Recurring Orders and Concentrated Liquidity are two popular onchain trading strategies that may initially appear similar. On the surface, both involve buying and selling as price moves within a range.
In practice, however, these two strategies behave very differently inside the price range, generate returns through different approaches, and express different types of trading intent.
This comparison is not technical and is not about which strategy is “better.” Instead, it focuses on how each strategy behaves and the contexts in which each approach may be most effective.
For the more technical explanation of Concentrated Liquidity and Recurring Orders, see ‘Concentrated Liquidity and Recurring Orders: Two Execution Architectures’ and the Carbon DeFi whitepaper for the more technical explanation regarding the bonding curves powering Recurring Orders.
How they behave inside price ranges
Concentrated Liquidity
Funds are generally placed at and around the current market price within a single defined price range.

As price moves through that range, ideally the position is buying and selling continuously. In practice, this means a maker is buying back where they just sold, and selling where they just bought — plus or minus some sort of delta to induce a spread.
The behavior is symmetric and reactive, recycling funds inside the same range as price fluctuates.
Recurring Orders
Recurring Orders do not overlap in the same way Concentrated Liquidity positions do, and therefore do not buy and sell within a single range. Instead, they separate buying and selling into two distinct price ranges.

Buys occur only within the buy range.
Sells occur only within the sell range.
The behavior is asymmetric and intentional. Funds are recycled from one range to the other, expressing a clear buy low/sell high intent.
Market positioning and strategy success
Concentrated Liquidity
The objective is to provide liquidity for traders to trade against.
Success depends more on how much time is spent inside a narrow band, and less on predicting where price will move next.
Because of this, liquidity is typically positioned at or around the current market price.
Concentrated Liquidity tends to perform best when Token A and Token B:
Consistently trade within a narrow band
Are pegged to each other, such as ETH and wETH
Are pegged to a local currency, such as USDT and USDC
Recurring Orders
The objective is to consistently buy low and sell high, not to capture ongoing trading activity.
Instead of positioning liquidity around the current market price, buy and sell ranges are deliberately placed above and below it. Trades only take place when price reaches those predefined levels.
Because of this, success depends less on the current price and more on how price moves between the defined buy and sell ranges over time.
Recurring Orders are generally best suited for:
Volatile markets with meaningful price swings
Systematic accumulation or distribution strategies
Traders who want to express directional intent without manually timing entries and exits
Creating a custom marketplace
It’s important to note one important difference:
Concentrated Liquidity requires providing both tokens in the pair.
Recurring Orders allow users to choose whether to provide one token or both.
Where backtesting becomes essential
The Carbon DeFi Simulator allows users to explore both approaches using historical market data and observe how each strategy would have behaved.

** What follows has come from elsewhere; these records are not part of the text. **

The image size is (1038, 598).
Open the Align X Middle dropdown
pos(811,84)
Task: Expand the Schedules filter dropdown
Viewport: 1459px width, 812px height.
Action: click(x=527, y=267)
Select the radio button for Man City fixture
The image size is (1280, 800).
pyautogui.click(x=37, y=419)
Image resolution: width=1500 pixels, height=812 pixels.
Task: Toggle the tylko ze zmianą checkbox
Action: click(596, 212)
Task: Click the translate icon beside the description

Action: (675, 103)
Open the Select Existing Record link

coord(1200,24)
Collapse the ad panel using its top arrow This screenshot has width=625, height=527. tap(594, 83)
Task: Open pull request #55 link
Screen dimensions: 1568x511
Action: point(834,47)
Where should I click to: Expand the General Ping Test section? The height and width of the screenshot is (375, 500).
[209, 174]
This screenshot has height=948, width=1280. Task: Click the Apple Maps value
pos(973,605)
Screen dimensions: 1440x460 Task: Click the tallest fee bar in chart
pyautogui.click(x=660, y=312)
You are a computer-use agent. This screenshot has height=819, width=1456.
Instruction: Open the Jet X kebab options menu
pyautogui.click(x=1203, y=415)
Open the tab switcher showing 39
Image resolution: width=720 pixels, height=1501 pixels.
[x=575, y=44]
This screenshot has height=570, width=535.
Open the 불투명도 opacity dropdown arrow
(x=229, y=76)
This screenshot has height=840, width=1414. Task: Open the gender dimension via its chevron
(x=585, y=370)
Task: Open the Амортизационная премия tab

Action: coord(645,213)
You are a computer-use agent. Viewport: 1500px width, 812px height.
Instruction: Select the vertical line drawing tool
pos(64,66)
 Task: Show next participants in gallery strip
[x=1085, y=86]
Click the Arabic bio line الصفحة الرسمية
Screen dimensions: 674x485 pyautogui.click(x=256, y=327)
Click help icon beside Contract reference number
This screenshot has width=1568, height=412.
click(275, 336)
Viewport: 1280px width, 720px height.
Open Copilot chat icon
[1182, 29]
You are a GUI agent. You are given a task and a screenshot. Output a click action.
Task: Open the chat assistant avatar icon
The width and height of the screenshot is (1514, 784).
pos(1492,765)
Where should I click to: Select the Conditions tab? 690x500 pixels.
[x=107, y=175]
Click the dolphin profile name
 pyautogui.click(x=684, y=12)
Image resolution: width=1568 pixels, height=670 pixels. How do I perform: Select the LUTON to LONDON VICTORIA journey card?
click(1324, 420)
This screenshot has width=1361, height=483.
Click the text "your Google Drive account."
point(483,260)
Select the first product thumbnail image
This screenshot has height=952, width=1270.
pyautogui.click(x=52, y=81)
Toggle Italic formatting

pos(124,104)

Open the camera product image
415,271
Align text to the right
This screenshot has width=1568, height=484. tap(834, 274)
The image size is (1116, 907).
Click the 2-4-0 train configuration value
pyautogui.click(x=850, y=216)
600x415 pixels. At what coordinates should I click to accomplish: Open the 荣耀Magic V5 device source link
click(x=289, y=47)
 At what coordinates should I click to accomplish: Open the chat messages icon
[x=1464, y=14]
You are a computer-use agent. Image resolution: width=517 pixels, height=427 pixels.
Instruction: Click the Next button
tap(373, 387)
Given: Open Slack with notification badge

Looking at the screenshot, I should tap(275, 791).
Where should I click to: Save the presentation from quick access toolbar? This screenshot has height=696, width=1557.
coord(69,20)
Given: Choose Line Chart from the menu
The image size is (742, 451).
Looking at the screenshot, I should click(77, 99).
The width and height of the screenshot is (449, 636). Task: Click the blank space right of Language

Using the Simulator, it is possible to:
Observe how each strategy behaves across the same historical price movements
Compare Recurring Orders and Concentrated Liquidity side by side under identical market conditions
Adjust ranges and spreads to see how small changes affect strategy behavior and outcomes
Visualize trade execution and capital movement over time, rather than relying on point-in-time snapshots
Develop intuition for how strategies respond to volatility, trends, and ranging markets
Both strategy types are adjustable onchain, allowing users to apply what they learn from the Simulator to refine live strategies without withdrawing liquidity or recreating positions.
Predicting the future is nearly impossible but users can gain an understanding of how different strategies behave under real market conditions — and use that understanding to make more informed decisions.